- William Burroughs.
This band used to mean EVERYTHING.
They used to want to turn Buckingham Palace into rubble. They wanted to destroy rock’n’roll. They could change people lives. They opened people’s horizons. They brought people into a world where Marxism and Marilyn Monroe could co-exist with Guns’N’Roses and Che Guevara
These days they’re just another rock band. A rock band with a bassist who's still living in 1992. A rock band which has settled down into domestic bliss. Generation Gap Terrorists. A band that broke every fundamental rule of their ideology: marriages, love songs, children, and drugs.
Like everyone else in the world, The Manics are hypocrites and liars.
And now they want you to buy their latest CD: A hasty, incomplete compilation of their old singles, thrown together without any consideration for order, style or taste
There’s no way to track any form of artistic progression in this CD. Songs are picked up at random from the back catalogue and thrown back down in any order. Any fool with a CD-Writer could make a compilation this bad.
The penultimate two tracks say it all for me.

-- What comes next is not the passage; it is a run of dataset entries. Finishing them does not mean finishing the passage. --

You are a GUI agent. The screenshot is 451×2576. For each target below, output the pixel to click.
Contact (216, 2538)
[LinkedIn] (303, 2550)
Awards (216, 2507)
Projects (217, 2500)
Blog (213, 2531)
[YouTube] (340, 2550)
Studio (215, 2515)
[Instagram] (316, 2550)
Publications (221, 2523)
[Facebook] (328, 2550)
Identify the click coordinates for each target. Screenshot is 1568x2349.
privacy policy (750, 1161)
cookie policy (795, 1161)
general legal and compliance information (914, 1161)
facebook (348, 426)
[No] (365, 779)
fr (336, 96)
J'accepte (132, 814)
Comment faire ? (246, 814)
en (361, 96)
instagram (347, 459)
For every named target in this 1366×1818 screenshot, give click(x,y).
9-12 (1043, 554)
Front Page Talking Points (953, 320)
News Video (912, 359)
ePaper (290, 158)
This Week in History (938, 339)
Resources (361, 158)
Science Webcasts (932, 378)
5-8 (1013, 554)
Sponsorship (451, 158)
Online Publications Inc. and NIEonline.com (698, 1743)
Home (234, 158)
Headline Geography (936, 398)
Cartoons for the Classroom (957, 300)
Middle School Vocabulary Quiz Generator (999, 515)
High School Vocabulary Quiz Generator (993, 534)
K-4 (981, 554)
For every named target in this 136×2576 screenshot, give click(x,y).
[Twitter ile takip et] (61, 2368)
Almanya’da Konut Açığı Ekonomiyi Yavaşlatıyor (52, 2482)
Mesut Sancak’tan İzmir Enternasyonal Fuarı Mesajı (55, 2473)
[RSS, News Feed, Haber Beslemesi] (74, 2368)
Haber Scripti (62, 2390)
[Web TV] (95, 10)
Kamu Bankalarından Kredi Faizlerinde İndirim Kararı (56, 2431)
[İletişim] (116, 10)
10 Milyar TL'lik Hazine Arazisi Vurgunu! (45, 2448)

'The Everlasting' - a dull, sentimental piece of stadium rock balladry, is followed by 'Motown Junk': definitively the best record of the Manics' career. To expose the Manics downward spiral so obviously is cruel. But a lyric that runs “I don’t believe in it anymore / pathetic acts for a worthless cause” and sounds like bad Pink Floyd just shows how far the Manics have fallen from their old selves. Especially when 'Motown Junk' had lyrics such as “Motown Junk / a lifetime of slavery / songs of love echoes underclass betrayal” and sounded like the war inside your head.
What’s worse is that most of the songs here are their lesser singles - stripped free of the band's violent, exciting edge that made them so vital until 1994. The dull stadium dirge of 'Australia', the moaning-rock-star-whining of 'You Stole The Sun', and two forgettable bland new songs.
The new songs? The Manics have now started imitating themselves, and the model they’re trying to copy is circa 1998 - which was a pale imitation of their abilities to start with.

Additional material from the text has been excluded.